• EXERCISE INPUT:

>> Begin

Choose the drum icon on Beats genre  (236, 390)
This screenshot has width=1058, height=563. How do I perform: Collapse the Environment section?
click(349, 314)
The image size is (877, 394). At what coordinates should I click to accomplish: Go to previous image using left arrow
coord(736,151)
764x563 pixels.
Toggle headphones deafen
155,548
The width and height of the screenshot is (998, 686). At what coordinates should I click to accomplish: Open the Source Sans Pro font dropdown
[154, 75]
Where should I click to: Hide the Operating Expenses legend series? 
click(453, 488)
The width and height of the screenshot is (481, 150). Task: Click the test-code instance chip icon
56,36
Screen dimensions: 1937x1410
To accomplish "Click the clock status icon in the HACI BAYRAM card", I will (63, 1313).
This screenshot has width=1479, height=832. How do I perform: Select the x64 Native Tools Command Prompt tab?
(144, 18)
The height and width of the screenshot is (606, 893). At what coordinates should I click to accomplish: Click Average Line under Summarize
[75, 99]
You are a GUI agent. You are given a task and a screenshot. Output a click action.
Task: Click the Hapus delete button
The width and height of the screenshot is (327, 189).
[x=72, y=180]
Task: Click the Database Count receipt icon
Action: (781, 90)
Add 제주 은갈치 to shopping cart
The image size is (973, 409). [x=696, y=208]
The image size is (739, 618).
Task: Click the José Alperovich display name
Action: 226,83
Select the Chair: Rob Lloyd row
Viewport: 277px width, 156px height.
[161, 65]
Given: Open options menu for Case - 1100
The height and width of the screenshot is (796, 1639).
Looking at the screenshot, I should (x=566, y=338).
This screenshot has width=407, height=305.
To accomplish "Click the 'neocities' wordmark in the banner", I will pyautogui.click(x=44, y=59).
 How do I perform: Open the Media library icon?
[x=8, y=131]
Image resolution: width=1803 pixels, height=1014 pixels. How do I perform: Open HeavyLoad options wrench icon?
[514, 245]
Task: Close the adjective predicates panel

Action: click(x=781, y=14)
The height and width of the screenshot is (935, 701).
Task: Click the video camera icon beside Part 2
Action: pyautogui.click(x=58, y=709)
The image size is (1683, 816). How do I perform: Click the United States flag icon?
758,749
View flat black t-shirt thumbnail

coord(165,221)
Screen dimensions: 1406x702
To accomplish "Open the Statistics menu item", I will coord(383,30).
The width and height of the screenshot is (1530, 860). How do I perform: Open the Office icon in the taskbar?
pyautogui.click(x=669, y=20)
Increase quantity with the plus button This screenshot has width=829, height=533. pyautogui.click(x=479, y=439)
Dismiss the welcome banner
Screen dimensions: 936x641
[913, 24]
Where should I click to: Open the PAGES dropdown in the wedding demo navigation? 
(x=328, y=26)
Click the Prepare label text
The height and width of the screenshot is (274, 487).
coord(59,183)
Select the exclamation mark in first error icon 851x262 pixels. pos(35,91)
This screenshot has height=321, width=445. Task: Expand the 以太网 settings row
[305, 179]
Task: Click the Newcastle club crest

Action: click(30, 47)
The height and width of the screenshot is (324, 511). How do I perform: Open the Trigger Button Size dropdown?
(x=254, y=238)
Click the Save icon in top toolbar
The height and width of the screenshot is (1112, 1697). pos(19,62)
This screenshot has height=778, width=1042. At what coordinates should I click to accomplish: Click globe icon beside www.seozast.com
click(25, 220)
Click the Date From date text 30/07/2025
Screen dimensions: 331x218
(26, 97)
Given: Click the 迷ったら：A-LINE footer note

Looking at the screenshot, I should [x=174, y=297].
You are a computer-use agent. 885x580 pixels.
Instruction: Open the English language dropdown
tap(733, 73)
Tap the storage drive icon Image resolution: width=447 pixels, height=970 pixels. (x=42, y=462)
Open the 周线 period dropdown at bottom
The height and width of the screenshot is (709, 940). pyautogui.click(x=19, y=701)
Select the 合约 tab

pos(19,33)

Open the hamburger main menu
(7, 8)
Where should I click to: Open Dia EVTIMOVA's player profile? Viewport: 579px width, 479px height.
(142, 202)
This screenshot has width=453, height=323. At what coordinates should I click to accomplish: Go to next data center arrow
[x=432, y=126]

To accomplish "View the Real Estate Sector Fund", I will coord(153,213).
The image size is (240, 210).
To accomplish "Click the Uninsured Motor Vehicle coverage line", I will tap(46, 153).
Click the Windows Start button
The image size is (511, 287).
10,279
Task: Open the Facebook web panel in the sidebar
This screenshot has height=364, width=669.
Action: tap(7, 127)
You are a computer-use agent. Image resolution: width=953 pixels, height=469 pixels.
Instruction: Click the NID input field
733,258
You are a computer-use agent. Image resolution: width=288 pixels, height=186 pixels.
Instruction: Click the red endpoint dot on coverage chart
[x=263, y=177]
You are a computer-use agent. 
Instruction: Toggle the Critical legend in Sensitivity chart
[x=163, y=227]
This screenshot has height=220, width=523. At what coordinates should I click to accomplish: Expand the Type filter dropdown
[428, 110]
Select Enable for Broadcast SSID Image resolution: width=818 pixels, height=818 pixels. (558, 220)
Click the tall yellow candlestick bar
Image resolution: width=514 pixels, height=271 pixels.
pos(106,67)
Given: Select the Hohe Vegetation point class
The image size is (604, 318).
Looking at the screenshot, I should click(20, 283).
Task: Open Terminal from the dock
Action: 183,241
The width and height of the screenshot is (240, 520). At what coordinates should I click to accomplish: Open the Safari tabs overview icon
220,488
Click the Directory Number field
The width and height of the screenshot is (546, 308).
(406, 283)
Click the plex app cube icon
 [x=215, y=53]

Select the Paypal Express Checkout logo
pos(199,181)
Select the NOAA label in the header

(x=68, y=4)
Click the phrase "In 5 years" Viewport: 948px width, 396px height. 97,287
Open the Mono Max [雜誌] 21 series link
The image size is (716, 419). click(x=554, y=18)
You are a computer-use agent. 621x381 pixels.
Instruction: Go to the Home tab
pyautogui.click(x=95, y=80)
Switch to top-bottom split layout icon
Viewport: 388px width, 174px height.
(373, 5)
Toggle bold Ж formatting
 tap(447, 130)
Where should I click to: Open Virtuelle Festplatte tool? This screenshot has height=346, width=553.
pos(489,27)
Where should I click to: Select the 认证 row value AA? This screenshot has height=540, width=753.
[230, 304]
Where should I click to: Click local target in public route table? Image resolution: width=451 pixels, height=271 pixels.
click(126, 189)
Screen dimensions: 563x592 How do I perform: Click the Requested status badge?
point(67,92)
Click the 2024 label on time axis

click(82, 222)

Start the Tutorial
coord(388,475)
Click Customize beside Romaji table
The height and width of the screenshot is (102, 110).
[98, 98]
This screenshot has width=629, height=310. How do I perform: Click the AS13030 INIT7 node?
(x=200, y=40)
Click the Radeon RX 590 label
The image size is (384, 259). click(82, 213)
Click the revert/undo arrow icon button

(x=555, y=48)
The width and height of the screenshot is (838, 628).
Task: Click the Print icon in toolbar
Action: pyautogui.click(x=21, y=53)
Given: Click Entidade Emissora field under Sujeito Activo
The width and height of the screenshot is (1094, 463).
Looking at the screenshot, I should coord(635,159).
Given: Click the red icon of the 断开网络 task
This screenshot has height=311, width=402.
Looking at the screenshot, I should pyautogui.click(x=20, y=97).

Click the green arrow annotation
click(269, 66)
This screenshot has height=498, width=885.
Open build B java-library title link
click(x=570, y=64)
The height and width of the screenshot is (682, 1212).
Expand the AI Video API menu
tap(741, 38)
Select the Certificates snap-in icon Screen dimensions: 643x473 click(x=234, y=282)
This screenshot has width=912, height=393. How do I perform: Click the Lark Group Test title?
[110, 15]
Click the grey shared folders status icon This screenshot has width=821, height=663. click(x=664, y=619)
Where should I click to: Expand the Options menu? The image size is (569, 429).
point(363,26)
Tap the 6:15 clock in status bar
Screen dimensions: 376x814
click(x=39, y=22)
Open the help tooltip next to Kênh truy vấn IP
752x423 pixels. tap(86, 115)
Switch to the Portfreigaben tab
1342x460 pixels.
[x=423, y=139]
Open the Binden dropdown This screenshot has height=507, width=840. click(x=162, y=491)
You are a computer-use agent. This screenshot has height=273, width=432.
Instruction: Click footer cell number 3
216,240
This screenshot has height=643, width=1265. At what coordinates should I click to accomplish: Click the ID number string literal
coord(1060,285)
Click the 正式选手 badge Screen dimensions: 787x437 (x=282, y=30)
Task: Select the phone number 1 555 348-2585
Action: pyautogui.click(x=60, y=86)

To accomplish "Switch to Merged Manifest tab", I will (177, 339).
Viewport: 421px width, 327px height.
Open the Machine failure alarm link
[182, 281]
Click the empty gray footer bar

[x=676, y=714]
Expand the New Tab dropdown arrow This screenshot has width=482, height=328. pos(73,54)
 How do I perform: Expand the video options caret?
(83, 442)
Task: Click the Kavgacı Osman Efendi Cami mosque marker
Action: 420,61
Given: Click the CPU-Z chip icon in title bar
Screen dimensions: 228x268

>> End

• WRITTEN REQUEST:
How many lines in the rows above contain the string "status"? Reply with the number alone.

• ANSWER IN FULL:
4